───── RECORDS TO USE
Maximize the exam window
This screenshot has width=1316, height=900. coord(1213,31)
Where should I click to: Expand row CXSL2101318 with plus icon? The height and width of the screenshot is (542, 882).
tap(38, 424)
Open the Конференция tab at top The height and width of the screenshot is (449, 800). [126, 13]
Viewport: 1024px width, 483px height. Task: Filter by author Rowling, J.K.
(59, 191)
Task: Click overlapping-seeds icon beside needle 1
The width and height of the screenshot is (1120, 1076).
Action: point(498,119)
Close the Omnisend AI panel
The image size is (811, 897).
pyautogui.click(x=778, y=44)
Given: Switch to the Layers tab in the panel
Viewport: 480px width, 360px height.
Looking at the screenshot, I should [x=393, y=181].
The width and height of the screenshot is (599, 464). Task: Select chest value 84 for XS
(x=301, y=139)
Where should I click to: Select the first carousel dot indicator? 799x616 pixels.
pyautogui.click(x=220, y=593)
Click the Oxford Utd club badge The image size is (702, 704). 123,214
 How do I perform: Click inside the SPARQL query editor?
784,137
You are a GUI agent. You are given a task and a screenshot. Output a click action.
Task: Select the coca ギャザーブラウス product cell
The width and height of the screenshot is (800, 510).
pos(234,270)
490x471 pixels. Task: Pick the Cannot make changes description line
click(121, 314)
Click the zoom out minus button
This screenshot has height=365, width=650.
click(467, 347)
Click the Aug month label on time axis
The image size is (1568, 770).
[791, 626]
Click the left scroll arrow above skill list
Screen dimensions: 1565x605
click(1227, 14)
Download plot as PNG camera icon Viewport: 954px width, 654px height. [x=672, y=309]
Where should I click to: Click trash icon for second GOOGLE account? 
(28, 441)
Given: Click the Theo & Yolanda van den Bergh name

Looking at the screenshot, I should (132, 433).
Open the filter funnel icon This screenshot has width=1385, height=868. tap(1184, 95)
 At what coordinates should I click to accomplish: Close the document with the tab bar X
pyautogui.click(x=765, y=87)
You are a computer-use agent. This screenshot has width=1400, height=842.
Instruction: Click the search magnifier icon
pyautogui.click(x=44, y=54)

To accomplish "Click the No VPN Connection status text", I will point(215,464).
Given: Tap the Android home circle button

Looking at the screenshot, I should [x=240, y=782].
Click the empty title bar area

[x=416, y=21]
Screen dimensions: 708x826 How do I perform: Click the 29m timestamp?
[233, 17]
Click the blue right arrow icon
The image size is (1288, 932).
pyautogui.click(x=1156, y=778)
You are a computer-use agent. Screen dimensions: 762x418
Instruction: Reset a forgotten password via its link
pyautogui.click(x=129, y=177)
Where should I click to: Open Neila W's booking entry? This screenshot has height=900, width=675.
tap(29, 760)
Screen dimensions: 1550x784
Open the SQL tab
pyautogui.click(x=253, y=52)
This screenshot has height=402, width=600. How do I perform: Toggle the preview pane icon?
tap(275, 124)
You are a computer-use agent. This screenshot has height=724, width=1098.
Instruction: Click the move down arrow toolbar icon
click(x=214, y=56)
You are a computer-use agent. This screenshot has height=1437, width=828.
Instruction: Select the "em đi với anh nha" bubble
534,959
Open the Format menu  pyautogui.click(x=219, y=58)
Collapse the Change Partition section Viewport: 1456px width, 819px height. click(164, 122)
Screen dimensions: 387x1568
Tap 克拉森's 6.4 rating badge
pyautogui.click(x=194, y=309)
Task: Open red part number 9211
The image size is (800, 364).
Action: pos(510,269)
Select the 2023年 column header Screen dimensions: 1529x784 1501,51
──────────
AIM: Please rewrite the stretch from the first line through the line containing "Looking at the screenshot, I should [x=393, y=181].", replacing "Layers" with "History" and leaving all else unchanged.

ANSWER TO THE PROBLEM:
Maximize the exam window
This screenshot has width=1316, height=900. coord(1213,31)
Where should I click to: Expand row CXSL2101318 with plus icon? The height and width of the screenshot is (542, 882).
tap(38, 424)
Open the Конференция tab at top The height and width of the screenshot is (449, 800). [126, 13]
Viewport: 1024px width, 483px height. Task: Filter by author Rowling, J.K.
(59, 191)
Task: Click overlapping-seeds icon beside needle 1
The width and height of the screenshot is (1120, 1076).
Action: point(498,119)
Close the Omnisend AI panel
The image size is (811, 897).
pyautogui.click(x=778, y=44)
Given: Switch to the History tab in the panel
Viewport: 480px width, 360px height.
Looking at the screenshot, I should [x=393, y=181].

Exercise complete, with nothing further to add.